Copy out the data from the line containing "The image size" to its last line, exactly. No pictures.

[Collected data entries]
----------
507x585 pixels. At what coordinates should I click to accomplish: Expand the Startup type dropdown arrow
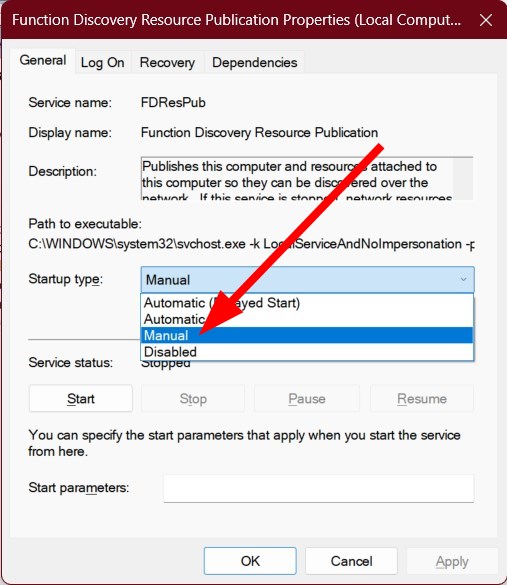[463, 279]
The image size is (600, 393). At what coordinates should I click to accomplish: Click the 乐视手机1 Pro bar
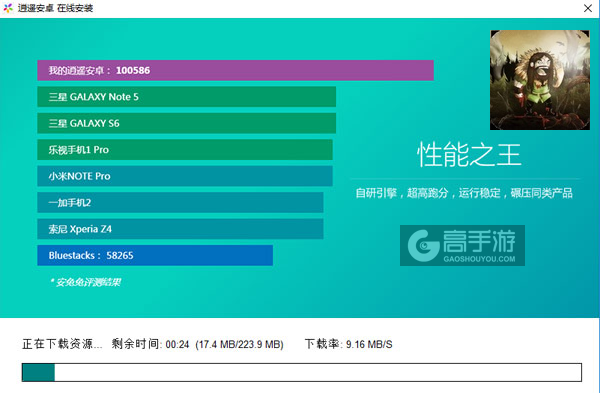pos(185,150)
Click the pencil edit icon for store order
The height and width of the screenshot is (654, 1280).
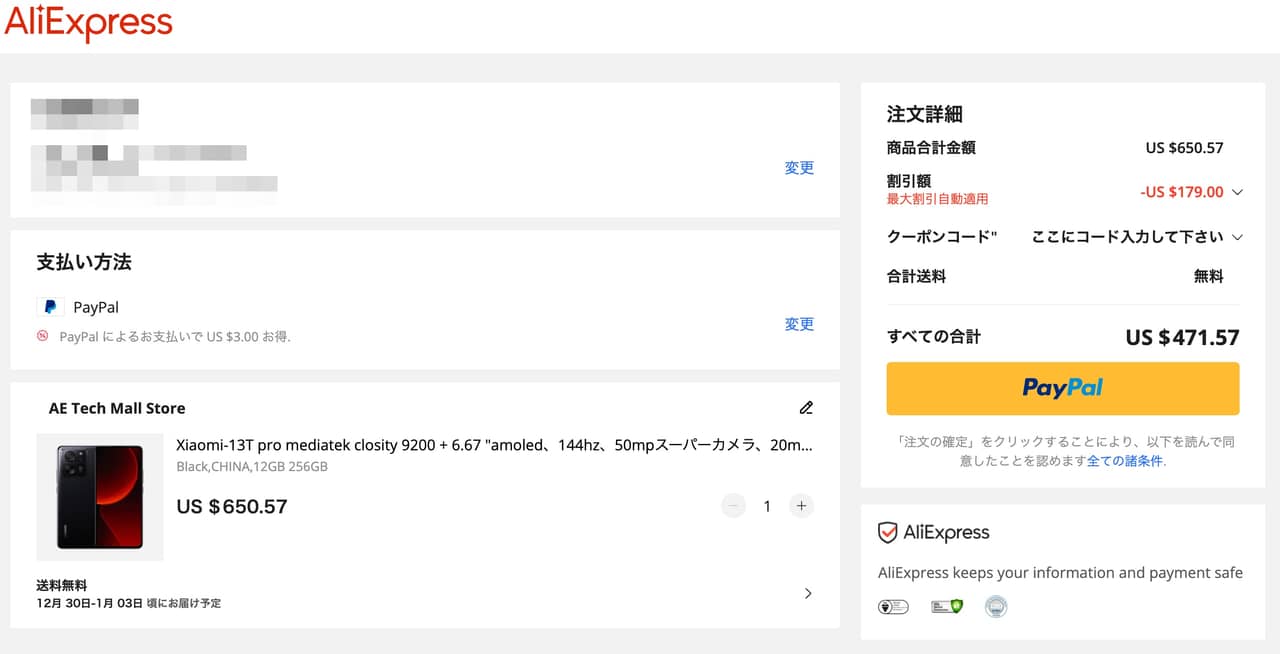(x=806, y=408)
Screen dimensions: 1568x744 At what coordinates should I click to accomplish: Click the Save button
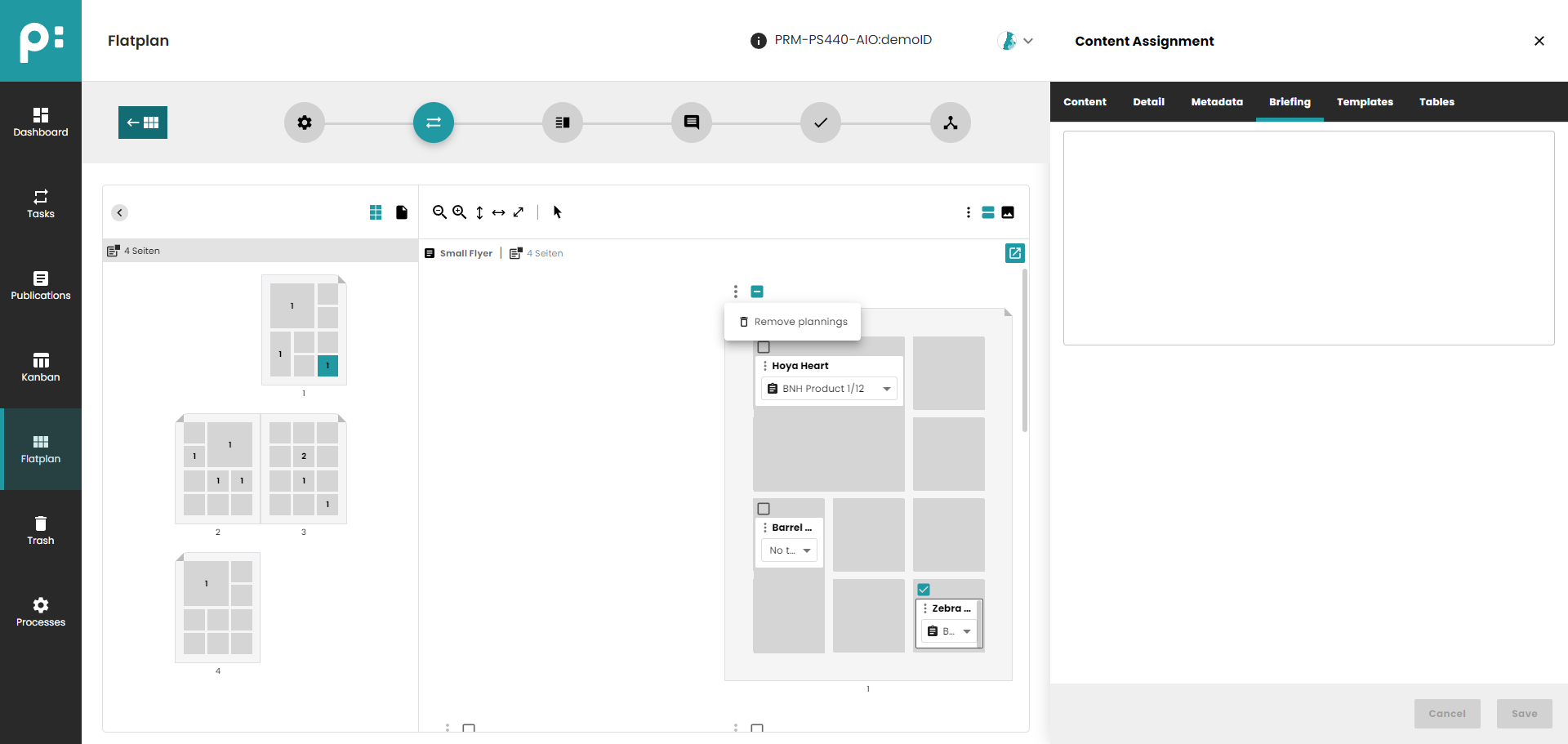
----------
» Response to the task:
The image size is (600, 393). At what coordinates should I click to accomplish: Click the 乐视手机1 Pro bar
pos(185,150)
Click the pencil edit icon for store order
The height and width of the screenshot is (654, 1280).
(x=806, y=408)
Screen dimensions: 1568x744 At what coordinates should I click to accomplish: Click the Save button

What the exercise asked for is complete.